# Aim of the exercise:
The answer must be the number of lines in the listing below that contain "will", and nothing else.
____________
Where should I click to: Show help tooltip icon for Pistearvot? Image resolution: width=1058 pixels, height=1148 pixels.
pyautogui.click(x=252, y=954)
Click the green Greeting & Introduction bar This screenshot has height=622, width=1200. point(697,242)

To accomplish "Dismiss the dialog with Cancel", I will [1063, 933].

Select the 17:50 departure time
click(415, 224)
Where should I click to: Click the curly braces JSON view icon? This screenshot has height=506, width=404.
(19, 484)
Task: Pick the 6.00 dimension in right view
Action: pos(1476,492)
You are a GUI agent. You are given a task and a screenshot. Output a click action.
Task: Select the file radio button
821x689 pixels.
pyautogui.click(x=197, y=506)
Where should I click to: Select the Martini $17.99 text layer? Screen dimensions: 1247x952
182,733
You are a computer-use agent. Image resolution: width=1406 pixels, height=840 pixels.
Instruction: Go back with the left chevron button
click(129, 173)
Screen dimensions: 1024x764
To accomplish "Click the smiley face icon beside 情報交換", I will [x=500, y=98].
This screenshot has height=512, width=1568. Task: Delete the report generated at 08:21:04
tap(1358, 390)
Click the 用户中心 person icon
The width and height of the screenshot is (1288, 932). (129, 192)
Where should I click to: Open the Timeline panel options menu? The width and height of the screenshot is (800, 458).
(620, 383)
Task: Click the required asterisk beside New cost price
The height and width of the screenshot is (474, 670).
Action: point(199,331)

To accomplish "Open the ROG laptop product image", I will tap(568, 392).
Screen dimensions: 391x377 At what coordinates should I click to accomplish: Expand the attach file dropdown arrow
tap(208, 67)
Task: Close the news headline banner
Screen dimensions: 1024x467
____________
# Answer section:
3